Causes of appendix obstruction include (reference):
- Fecalith: hard mass of poop (feces).
- Appendix stone: An old calcified feces forming a hard stone in the appendix.
- Enlargement (hyperplasia) of the lymphoid tissue at the appendix.
- Infections: bacteria infection triggers swelling of the tissues leading to the obstruction of its cavity.
- Tumors of the appendix (benign or malignant).
Hard stool masses (fecalith) are more common inside the appendix than actual appendix stones.
However, One study found that appendix stones have a higher tendency to cause burst appendix than fecalith (reference).
The incidence of burst appendix with fecalith and appendix stones was 19% and 45%, respectively.
Once the obstruction of the appendix occurs, the mucus and bacteria build-up increases inside the appendix lumen.
Obstruction leads to distension of the lumen and increased pressure which aids in the burst process.
Moreover, the obstruction and the pressure build-up presses on the blood vessels supplying the appendix wall. Compressed blood vessels ultimately lead to gangrene in the appendix wall, increasing the odds of rupture (reference).
3. Bacteria build up inside the appendix.
Bacterial infection is an essential factor in abscess formation and perforation of the appendix.
Bacterial infection can be the trigger event of appendicitis. Which then leads to obstruction of the appendix due to the inflammation and swelling of the appendix.
Also, Bacterial infections can occur later as a result of an obstruction to the appendix. Therefore, combined infection and obstruction of the appendix are the two most important mechanisms of a burst appendix.
Infection and inflammation are found in nearly 90% of all cases of acute appendicitis. But not all cases of disease lead to a burst appendix.
Infections also play a role in cutting the blood supply to the appendix tissue (appendix gangrene). In addition, the infection triggers inflammation and swelling of the appendix, which compresses the blood vessels of the appendix.
4. Appendix gangrene.
Gangrene is the death of the tissues of the appendix wall.
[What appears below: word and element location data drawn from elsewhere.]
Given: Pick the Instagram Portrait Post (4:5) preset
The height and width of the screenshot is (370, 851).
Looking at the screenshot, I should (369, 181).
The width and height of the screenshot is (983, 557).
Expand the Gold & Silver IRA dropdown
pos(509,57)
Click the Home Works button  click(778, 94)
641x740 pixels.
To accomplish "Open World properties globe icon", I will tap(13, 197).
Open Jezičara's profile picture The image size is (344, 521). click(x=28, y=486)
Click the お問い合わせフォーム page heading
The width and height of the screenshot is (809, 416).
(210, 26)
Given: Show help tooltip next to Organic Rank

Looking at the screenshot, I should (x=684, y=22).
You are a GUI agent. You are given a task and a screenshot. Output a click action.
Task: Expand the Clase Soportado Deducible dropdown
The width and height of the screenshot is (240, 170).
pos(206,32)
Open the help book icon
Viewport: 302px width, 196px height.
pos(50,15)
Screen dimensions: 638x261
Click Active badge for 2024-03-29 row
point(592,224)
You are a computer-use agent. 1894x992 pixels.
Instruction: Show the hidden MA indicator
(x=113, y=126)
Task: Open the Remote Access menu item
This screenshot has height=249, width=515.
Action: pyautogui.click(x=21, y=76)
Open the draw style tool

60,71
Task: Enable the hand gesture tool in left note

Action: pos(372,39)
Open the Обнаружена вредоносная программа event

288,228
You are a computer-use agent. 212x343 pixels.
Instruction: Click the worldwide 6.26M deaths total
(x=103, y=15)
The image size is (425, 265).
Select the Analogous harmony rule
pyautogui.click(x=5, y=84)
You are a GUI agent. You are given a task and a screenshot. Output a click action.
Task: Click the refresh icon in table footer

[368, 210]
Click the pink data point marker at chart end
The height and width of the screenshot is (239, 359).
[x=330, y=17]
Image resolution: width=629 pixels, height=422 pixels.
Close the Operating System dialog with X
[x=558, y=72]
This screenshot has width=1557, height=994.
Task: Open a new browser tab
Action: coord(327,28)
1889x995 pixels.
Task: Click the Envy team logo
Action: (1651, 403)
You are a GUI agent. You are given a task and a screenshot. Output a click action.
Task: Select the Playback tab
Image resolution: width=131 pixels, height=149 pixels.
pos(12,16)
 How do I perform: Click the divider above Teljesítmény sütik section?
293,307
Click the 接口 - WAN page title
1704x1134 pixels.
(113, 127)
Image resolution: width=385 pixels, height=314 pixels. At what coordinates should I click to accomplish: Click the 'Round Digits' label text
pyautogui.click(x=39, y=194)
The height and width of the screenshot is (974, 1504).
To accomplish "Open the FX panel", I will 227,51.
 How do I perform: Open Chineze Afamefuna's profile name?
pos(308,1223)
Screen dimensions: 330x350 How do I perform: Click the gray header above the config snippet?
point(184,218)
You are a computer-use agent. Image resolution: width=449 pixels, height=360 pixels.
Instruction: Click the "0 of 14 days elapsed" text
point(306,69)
In addition, appendix gangrene carries a high risk of appendicular rupture.
Gangrene occurs due to the cutting of the blood supply to the appendix wall. It is often due to the external compression on the small blood vessels of the appendix wall.
The external compression is due to:
- Obstruction of the appendix and pressure build-up on the blood vessels on the appendix wall.
- Infections trigger swelling, which in turn compresses the appendix.
- Tumors of the appendix.
- A large mass of feces (fecalith).
Also, thrombosis of the blood obstruction the vessel from inside can occur due to severe inflammation (reference).
With gangrene, the tissue of the appendix wall is dead and brittle.
5. Other causes and risk factors of a burst appendix.
- Pain control medications can mask the symptoms and delays the diagnosis. The delay in diagnosis is a significant risk factor of a burst appendix.
- Elderly with dementia.
- People with psychiatric diseases such as schizophrenia (reference).
Bonus: Symptoms of a burst appendix.
- High-grade fever: temperature exceeds 103.0°F (39.4°C).
- Initial temporary relief (due to the relief of pressure inside the appendix lasts for minutes to few hours.
- The pain becomes generalized all over your abdomen.
- Severe tenderness on touching the abdomen.
- Fast heartbeats.
- Rapid and shallow breathing.
- White blood cell count more than 15,000
- Low blood pressure.
- A fluid collection around the appendix.